Operational and governance constraints - Medium. Dependency upgrades, container base images, vulnerability scans, and release coordination can all matter.
I would split the work like this:
Mechanical namespace changes: use recipes, including OpenRewrite Jakarta migration recipes.
Dependency convergence: use build tooling and targeted model help.
Security config: inspect manually with the model as reviewer.
Persistence behavior: validate with integration tests and representative queries.
Generated code: exclude or regenerate.
Integration contracts: compare payload examples before and after.
This is where a neat score can lie to you. The diff may look broad but shallow. The risk is not the import count. The risk is whether runtime behavior still matches production expectations.
Old Java EE Application to Quarkus or Spring Boot
Now the fun one. A legacy Java EE application uses EJBs, JPA, JMS, JAX-RS, XML descriptors, app-server-specific resources, and a database schema that has opinions.

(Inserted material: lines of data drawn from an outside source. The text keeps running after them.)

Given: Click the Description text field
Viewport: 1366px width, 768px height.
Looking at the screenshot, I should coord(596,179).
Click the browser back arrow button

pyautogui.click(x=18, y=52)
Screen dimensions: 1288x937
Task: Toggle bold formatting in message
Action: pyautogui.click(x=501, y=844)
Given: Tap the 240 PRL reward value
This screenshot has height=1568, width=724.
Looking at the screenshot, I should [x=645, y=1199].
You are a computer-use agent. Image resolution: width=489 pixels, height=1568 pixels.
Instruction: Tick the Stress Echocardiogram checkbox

Structural scope - High. Code, descriptors, deployment model, messaging, transactions, configuration, tests, container image, operations docs.
Semantic complexity - High. Container-managed behavior must be replaced or made explicit. Transaction boundaries, security context, threading assumptions, and resource lookup patterns matter.
Knowledge transparency - Usually the swing factor. If the app follows documented internal blueprints, the work is hard but readable. If the framework is custom and undocumented, assessment becomes a project of its own.
Integration and data surface - High. JMS, database contracts, batch files, partner APIs, reports, and downstream consumers can dominate the work.
Feedback readiness - Usually mixed. There may be strong production knowledge and weak automated tests.
Operational and governance constraints - High. These systems are often business-critical, release windows are narrow, and rollback has to be planned before the first serious change.
For this kind of project, “modernize the application” is not a task. A slice might be:
one REST resource,
its service dependency,
its JPA entities and repositories,
the transaction behavior,
the message or file output it creates,
the configuration needed to run it locally,
and one acceptance test.
That slice gives you the spiderweb shape for the rest of the project. It also tells you whether the hard part is code, framework behavior, missing documentation, downstream contracts, or feedback quality.
What This Is Not
This is not the ultimate estimation model for AI modernization. I do not think that exists yet. I would distrust anything sold with that much confidence.
The version I trust is smaller:
The original three axes are a useful first sketch.
Established modernization approaches show why the sketch is incomplete.
Knowledge transparency and integration surface need their own place.
Operational constraints are part of the work, not an afterthought.
AI assessment suitability is an outcome of the spiderweb, not a marketing badge.
Calibration slices turn gut feeling into evidence.
For Java modernization, that is already a decent step forward. Not because it predicts the future perfectly, but because it gives developers better questions before the future starts billing by the token.